Shares of Lemonade (LMND 3.61%) were climbing last month after the "insurtech" company delivered a better-than-expected earnings report and got some positive notes from analysts. It was a volatile month as the chart below shows, but the recent IPO finished November up 38%, according to data from S&P Global Market Intelligence.
Piper Sandler issued an overweight rating on Lemonade to kick off the month, calling it a disruptive insurance provider with a digital and tech-forward competitive advantage, which helped fuel its rally in the first week of the month.

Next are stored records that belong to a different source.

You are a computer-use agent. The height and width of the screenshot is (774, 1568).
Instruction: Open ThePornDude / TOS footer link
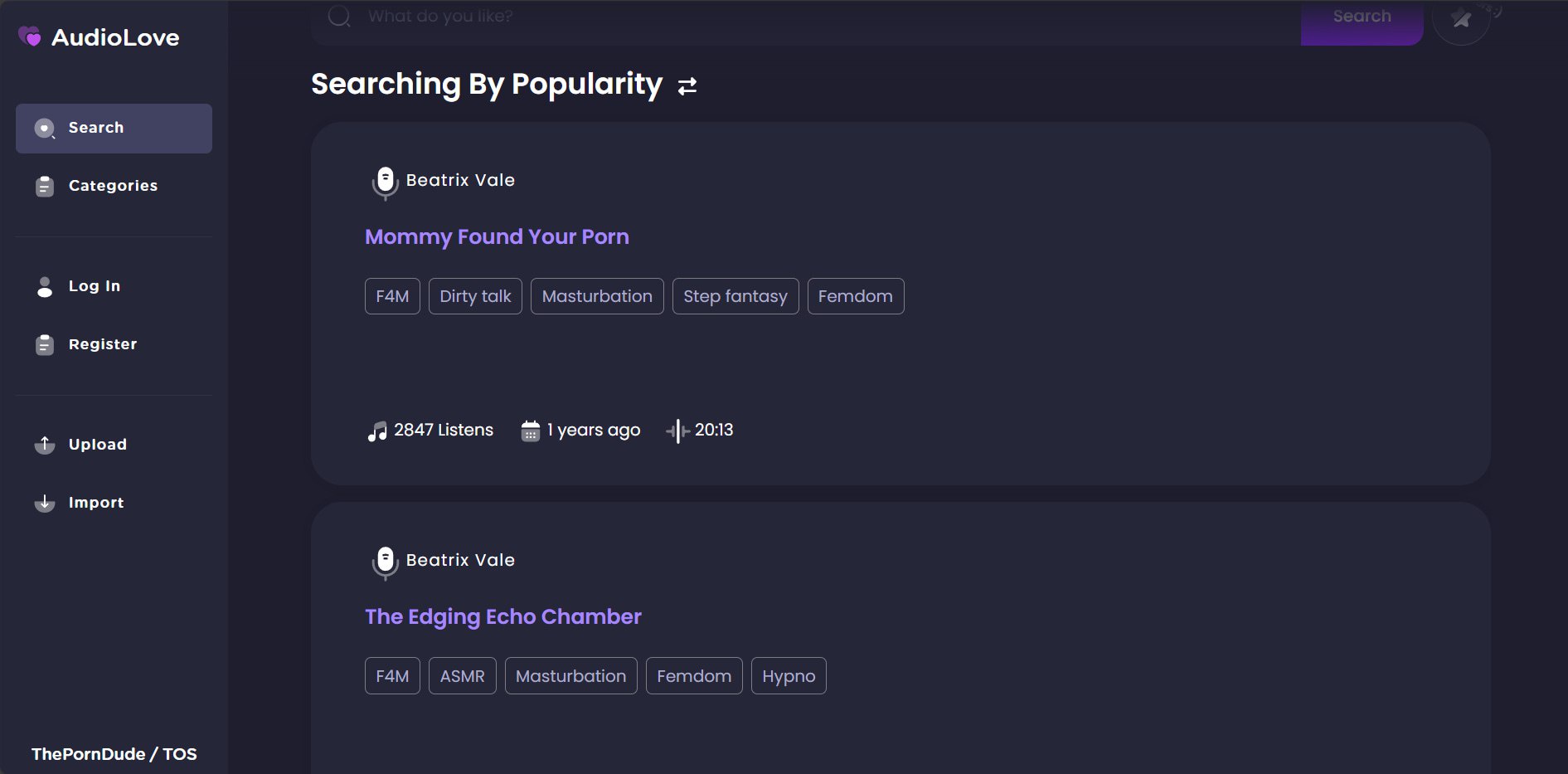[x=114, y=754]
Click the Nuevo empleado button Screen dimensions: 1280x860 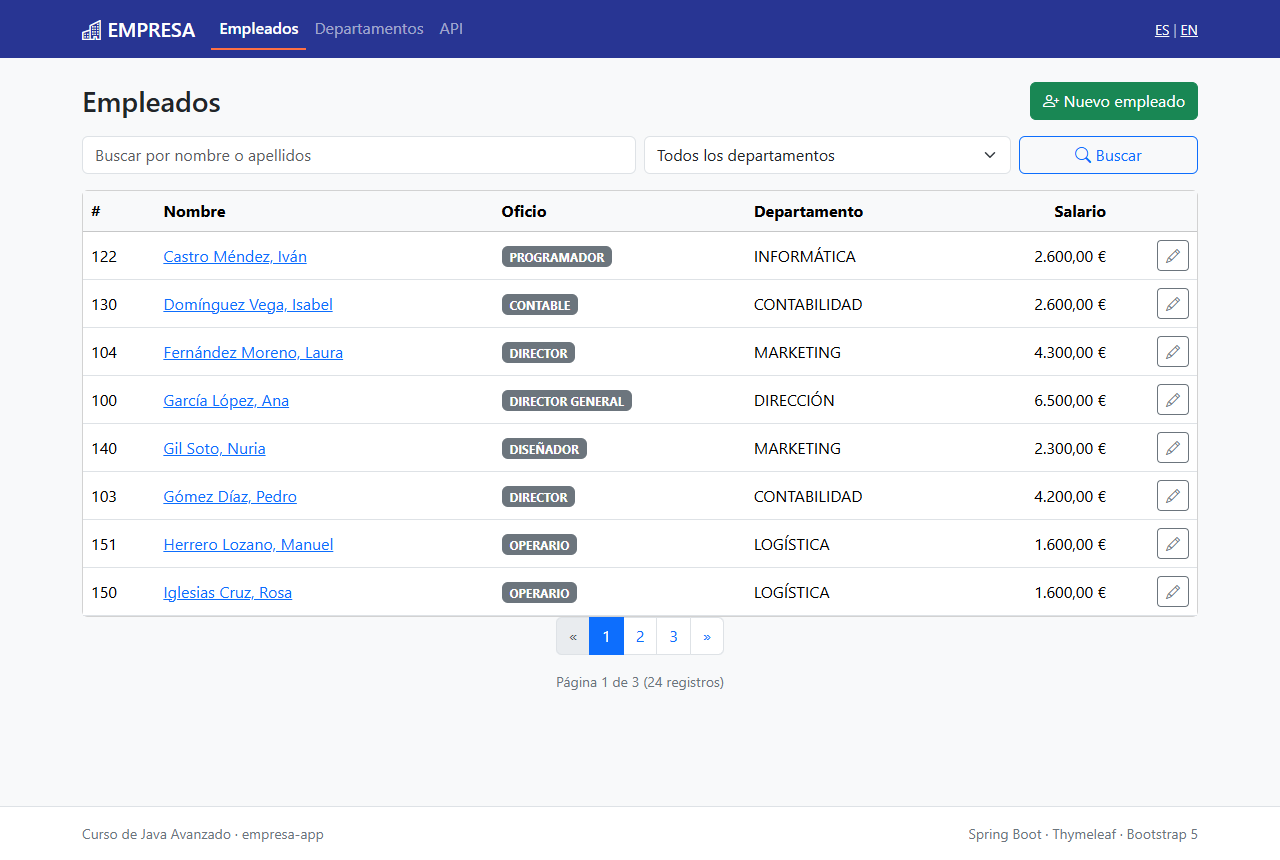(x=1114, y=101)
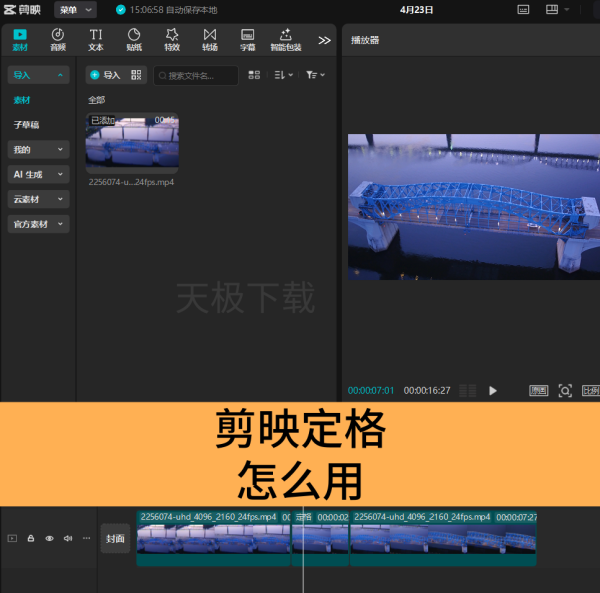The height and width of the screenshot is (593, 600).
Task: Open the 文本 text tool
Action: point(96,40)
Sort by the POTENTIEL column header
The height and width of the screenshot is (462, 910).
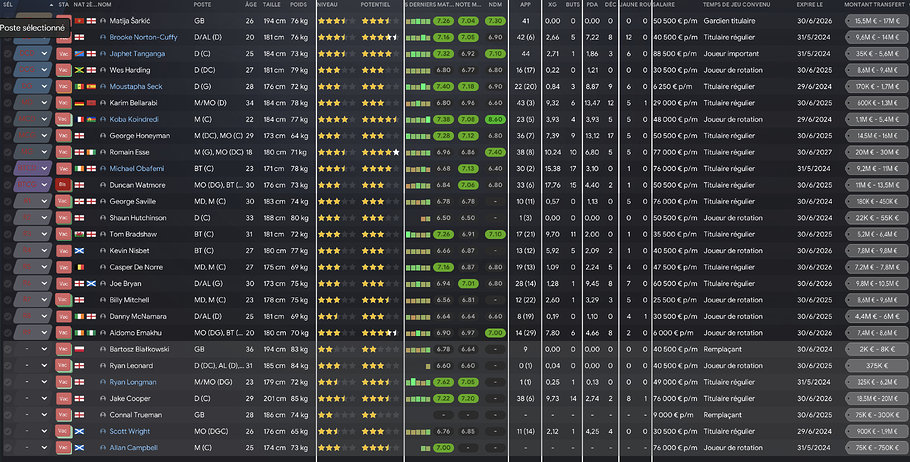(375, 5)
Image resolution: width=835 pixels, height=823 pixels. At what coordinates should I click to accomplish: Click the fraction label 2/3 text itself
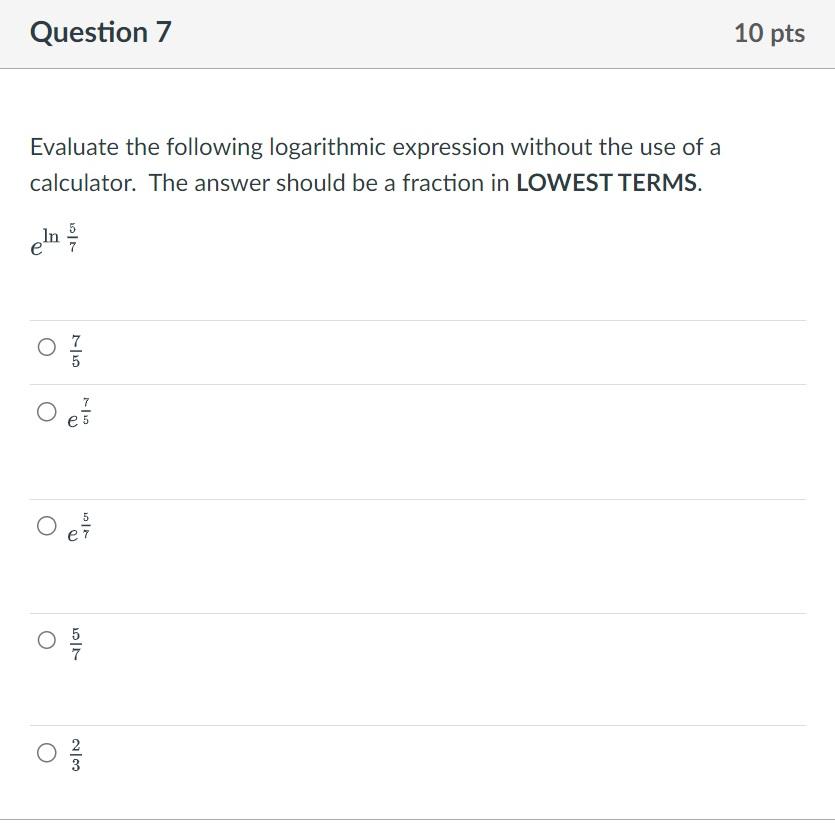point(76,752)
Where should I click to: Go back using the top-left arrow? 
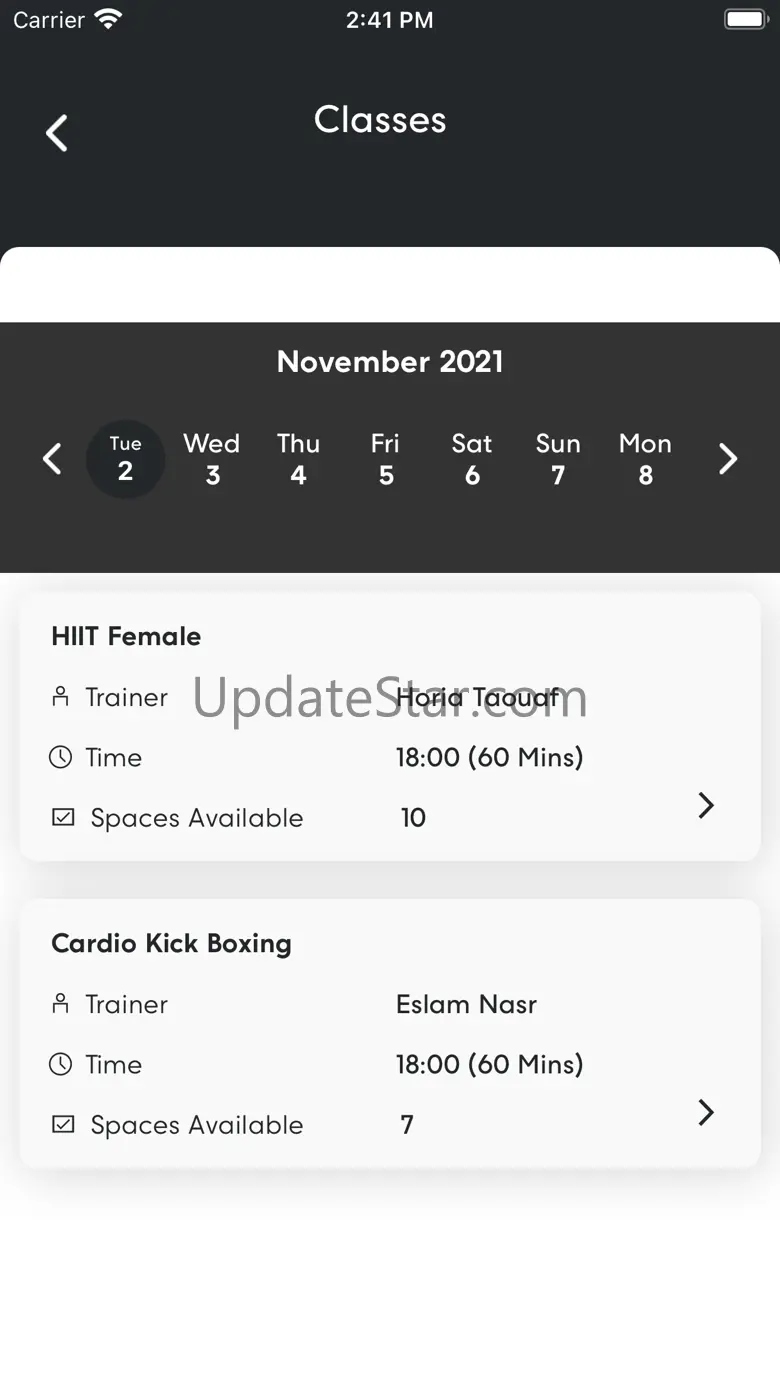[x=57, y=133]
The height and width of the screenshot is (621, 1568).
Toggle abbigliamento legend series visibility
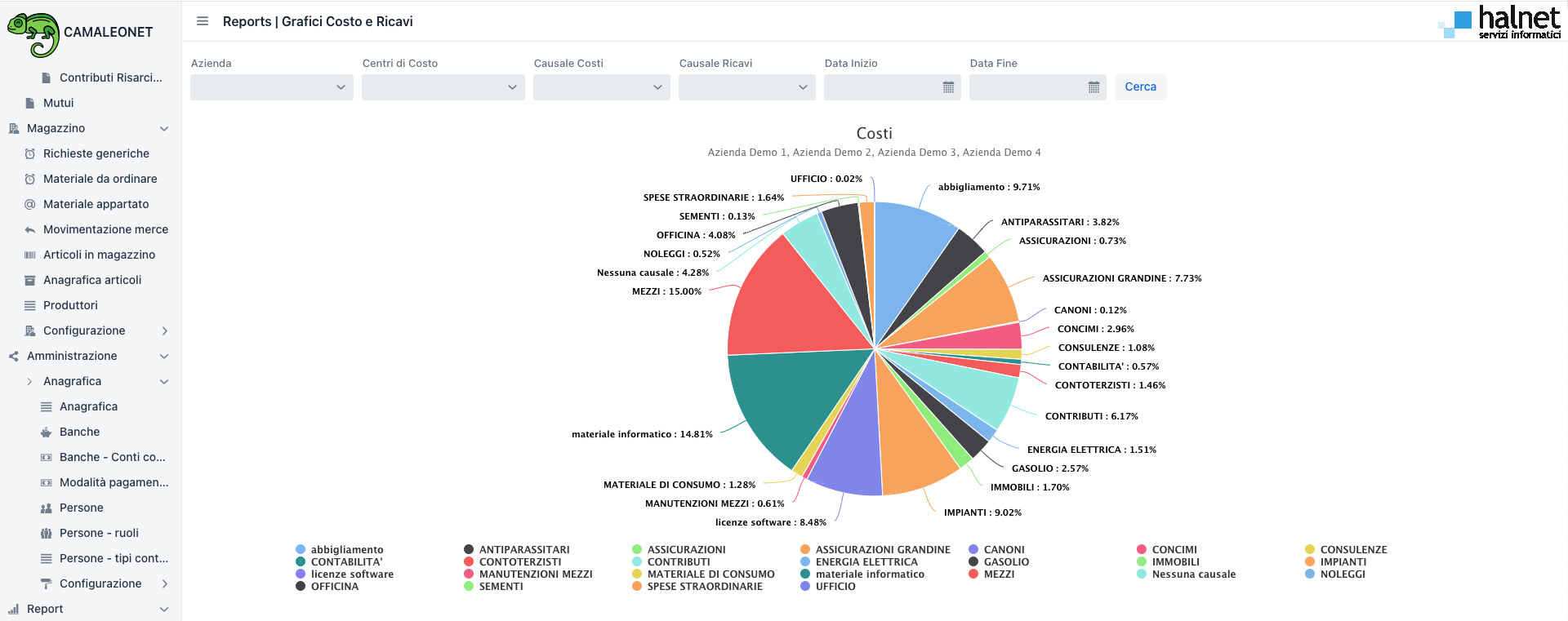pos(339,550)
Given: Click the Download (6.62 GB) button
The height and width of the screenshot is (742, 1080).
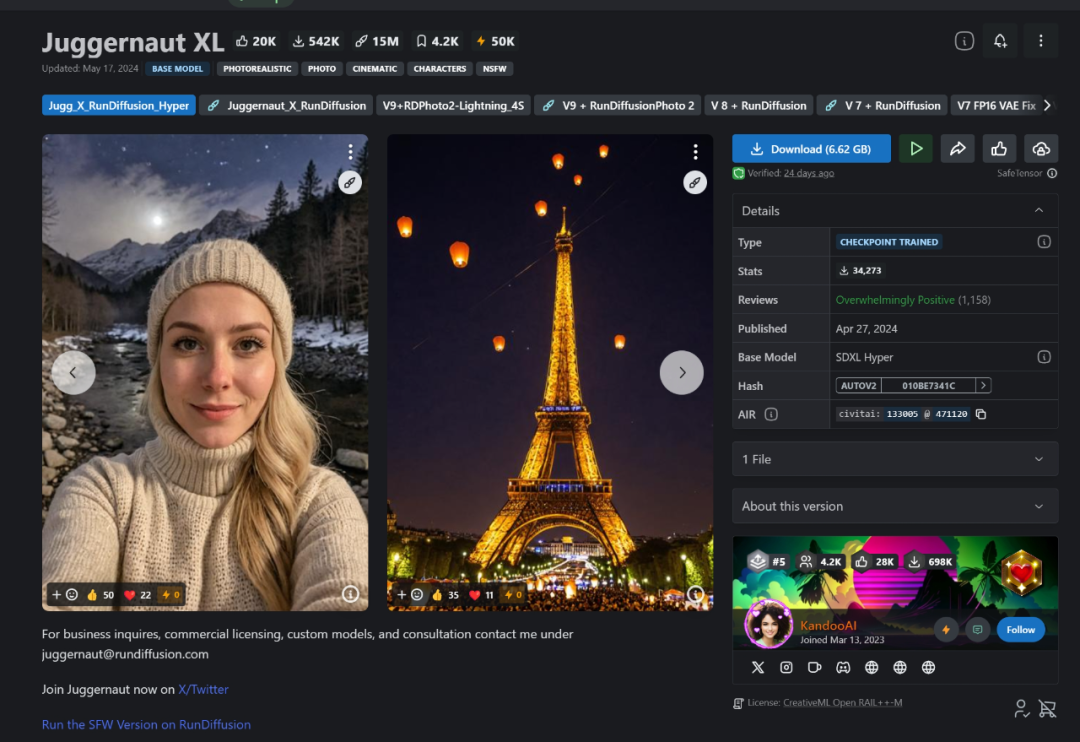Looking at the screenshot, I should [810, 149].
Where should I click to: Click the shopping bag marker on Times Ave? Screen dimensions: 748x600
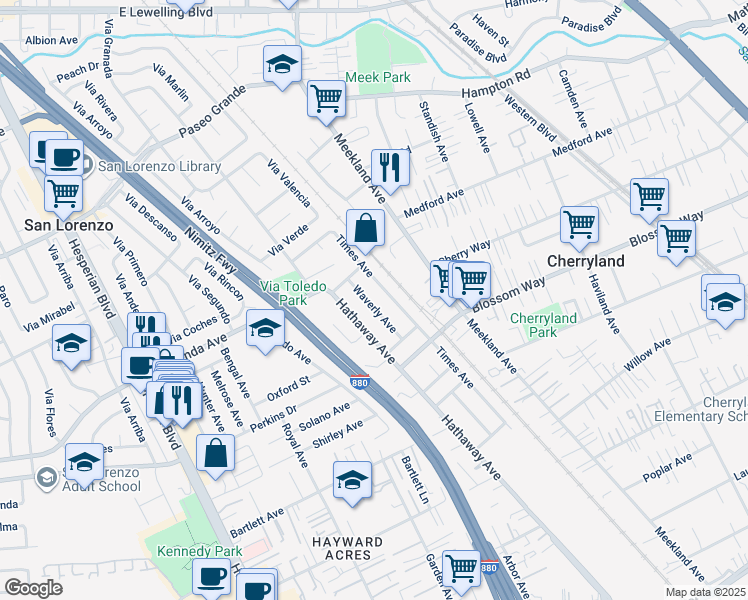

Lemonade shares then pulled back after its third-quarter earnings report came out even as it beat estimates. In force premiums, its key metric representing annualized premium collections, rose 99% to $188.9 million, and revenue came in at $17.8 million, ahead of estimates at $14.7 million. Customer count increased 67% to 941,000.
On the bottom line, it finished with an adjusted loss per share of $0.57, ahead of estimates at $0.64. The day after the earnings report, the post-IPO lockup period expired, and the stock slipped again on high volume as insiders got an opportunity to sell their shares. Lemonade rebounded in the second half of the month, riding a broader trend in growth stocks and amid optimism about a coronavirus vaccine.
Lemonade shares have surged so far in December though there's been no news out on the stock. Investors may be turning bullish on the stock as it plans to test a life insurance product by February, tapping into a $800 billion market, and it's also planning to enter France, showing the company is ripe for expansion into new geographies and lines of insurance.
The stock is certainly expensive, now trading at a price-to-sales ratio of 40, but this company has the potential to disrupt the massive insurance sector and a growth rate that could lead to multi-bagging returns.